*WORK REQUIRED:*
All pictures must be left out as you transcribe the lines from the first line of the data to the line containing "Image resolution: width=650", both included.

*DATASET RECORDS:*
--

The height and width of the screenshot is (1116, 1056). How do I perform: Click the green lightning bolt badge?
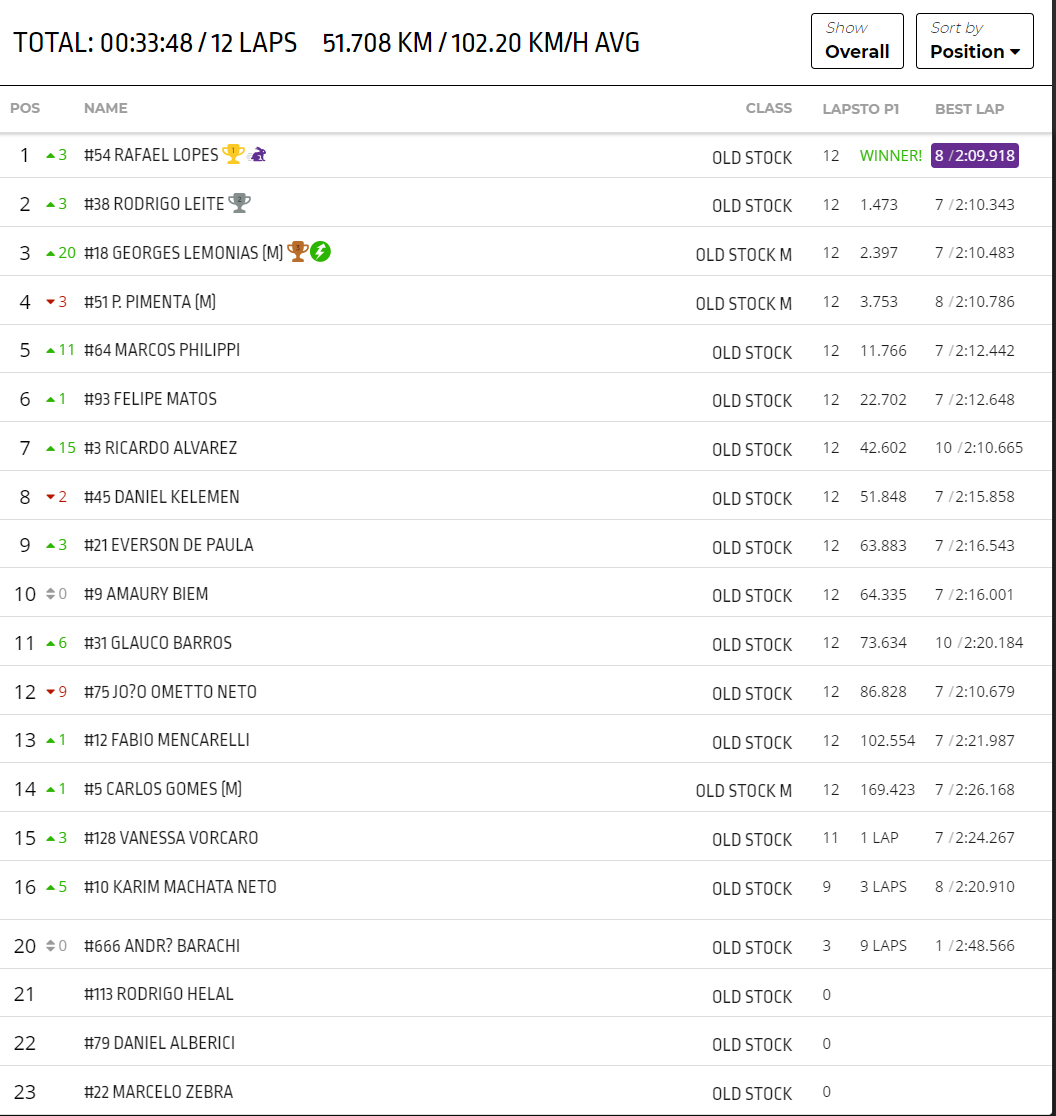click(x=320, y=252)
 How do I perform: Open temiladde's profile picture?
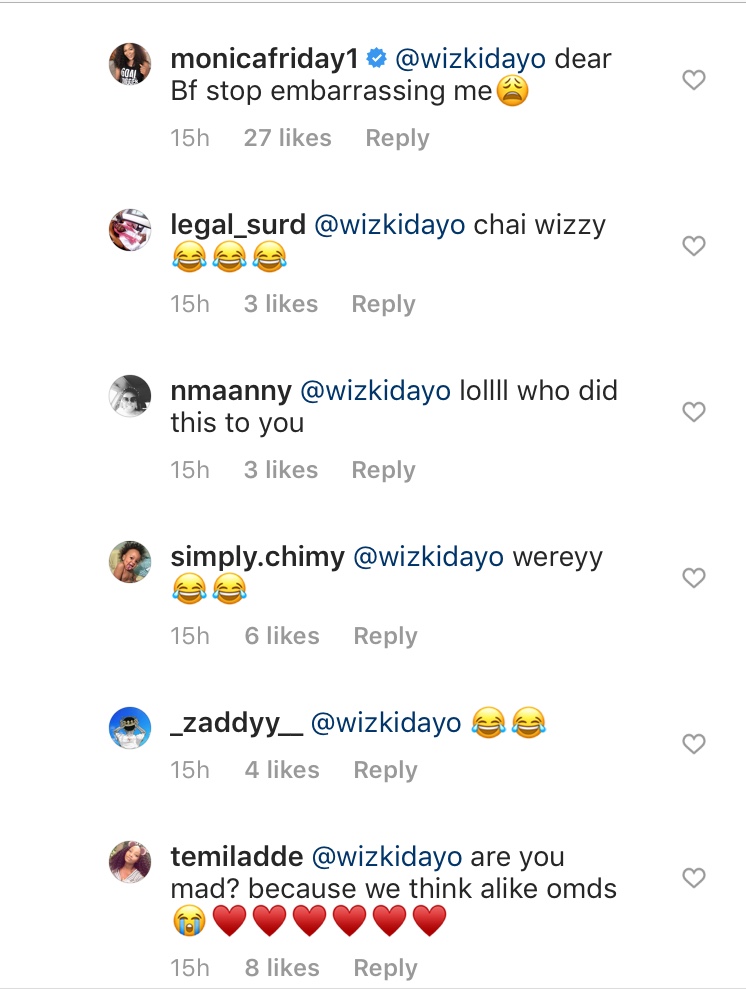129,862
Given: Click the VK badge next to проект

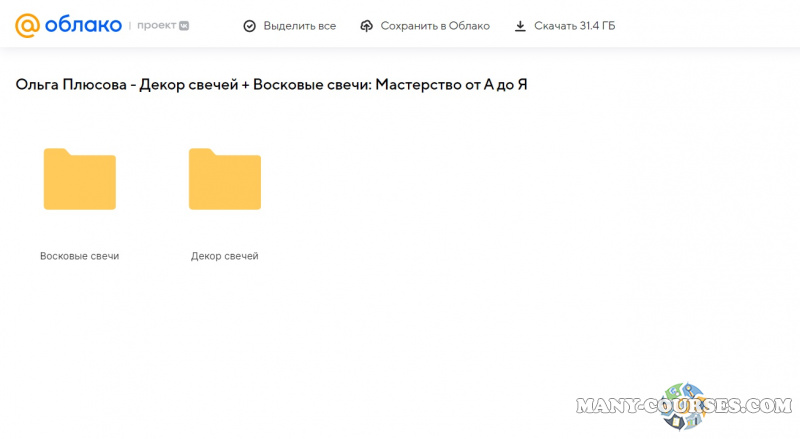Looking at the screenshot, I should (x=184, y=26).
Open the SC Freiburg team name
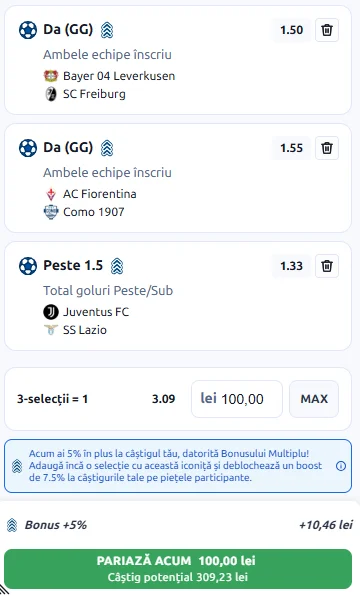Image resolution: width=360 pixels, height=596 pixels. [x=94, y=94]
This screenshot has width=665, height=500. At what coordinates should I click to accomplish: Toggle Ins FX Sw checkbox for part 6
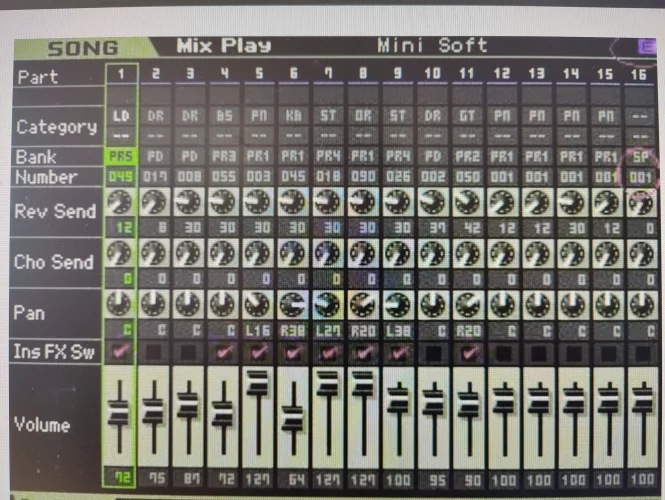tap(292, 350)
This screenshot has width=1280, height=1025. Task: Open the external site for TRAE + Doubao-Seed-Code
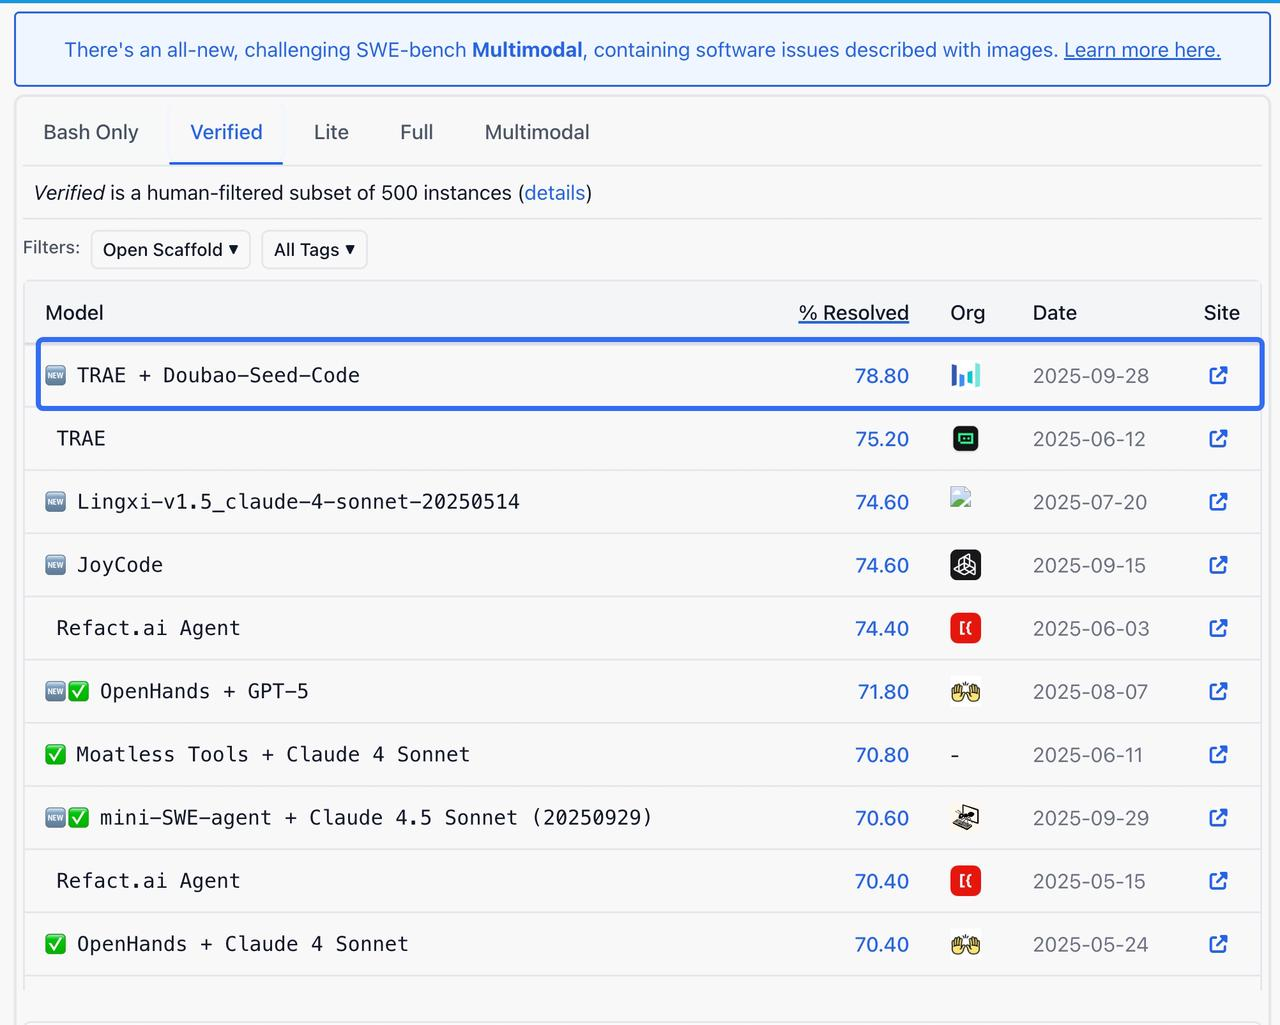click(x=1218, y=375)
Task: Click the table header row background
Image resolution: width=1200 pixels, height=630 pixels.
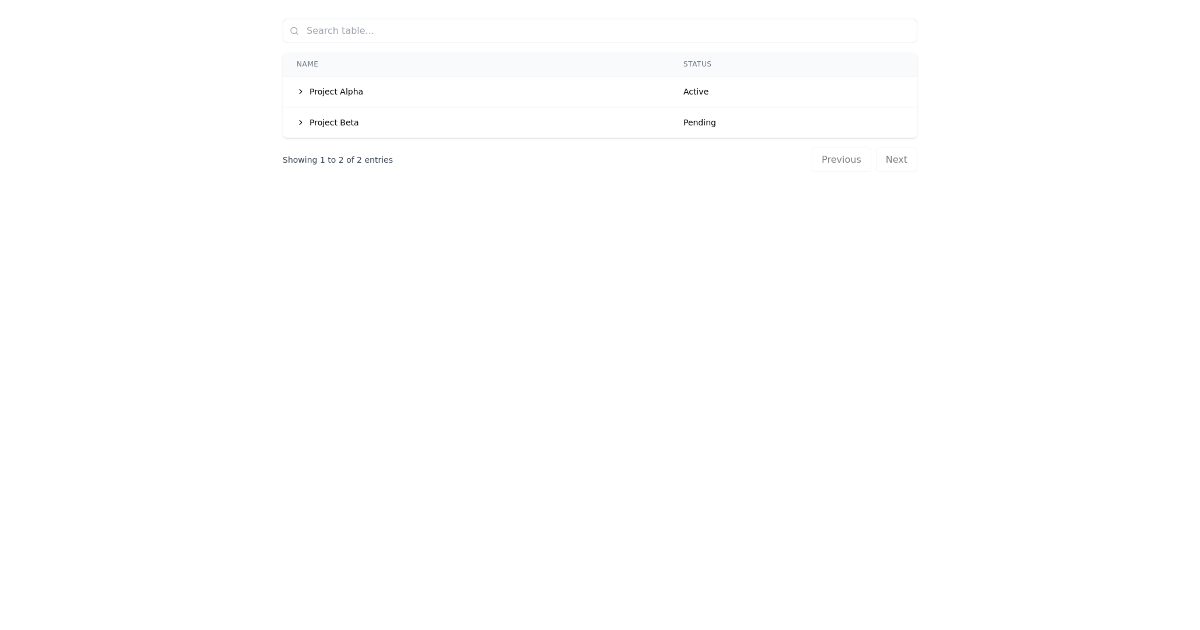Action: (550, 64)
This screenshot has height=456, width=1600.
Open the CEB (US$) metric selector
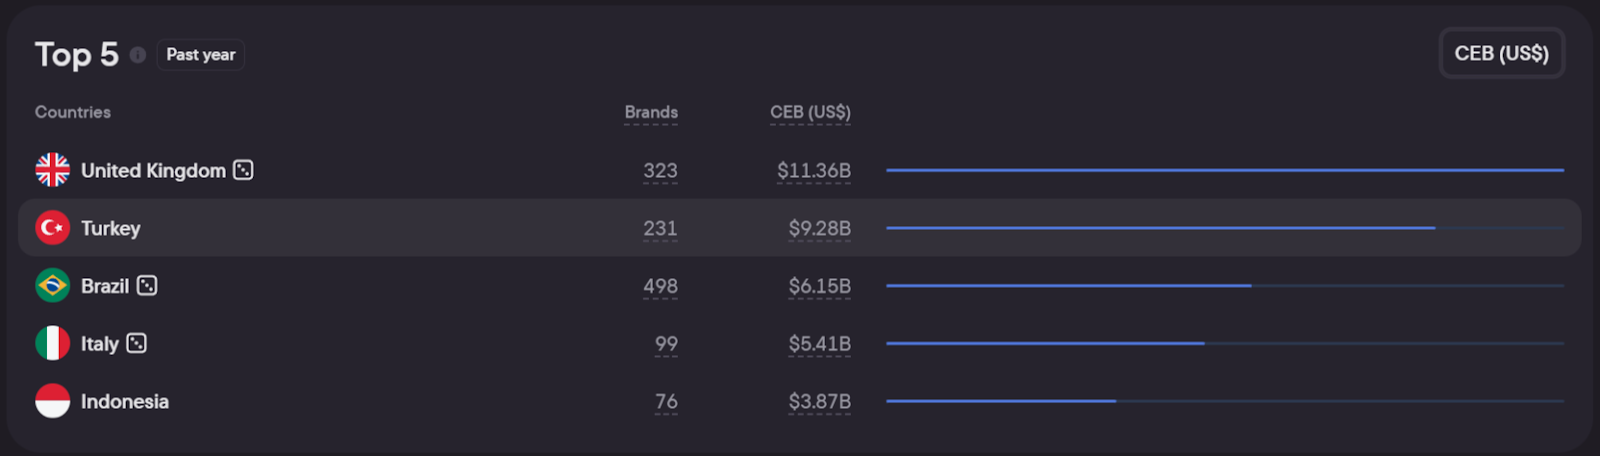[x=1501, y=53]
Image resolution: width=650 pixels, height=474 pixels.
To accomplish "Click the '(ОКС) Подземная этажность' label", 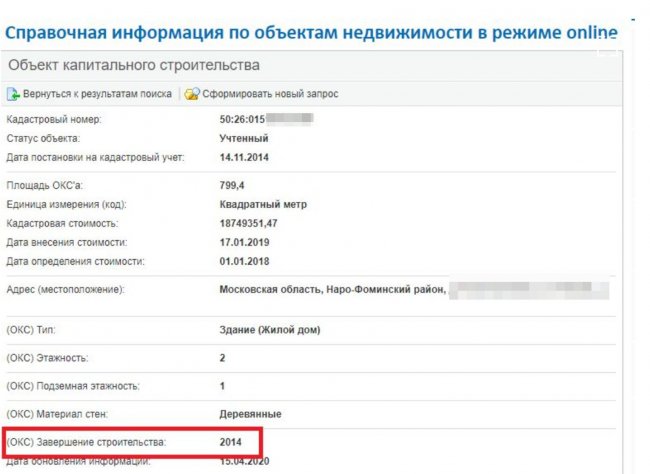I will click(x=73, y=385).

--

*RESPONSE BELOW:*
The height and width of the screenshot is (1116, 1056). How do I perform: Click the green lightning bolt badge?
click(x=320, y=252)
 How do I perform: Open temiladde's profile picture?
129,862
Given: Click the VK badge next to проект

Looking at the screenshot, I should (x=184, y=26).
Open the SC Freiburg team name
Image resolution: width=360 pixels, height=596 pixels. [x=94, y=94]
This screenshot has width=665, height=500. At what coordinates should I click to accomplish: Toggle Ins FX Sw checkbox for part 6
tap(292, 350)
This screenshot has width=1280, height=1025. Task: Open the external site for TRAE + Doubao-Seed-Code
click(x=1218, y=375)
Task: Click the table header row background
Image resolution: width=1200 pixels, height=630 pixels.
Action: (550, 64)
This screenshot has height=456, width=1600.
Open the CEB (US$) metric selector
[x=1501, y=53]
Image resolution: width=650 pixels, height=474 pixels.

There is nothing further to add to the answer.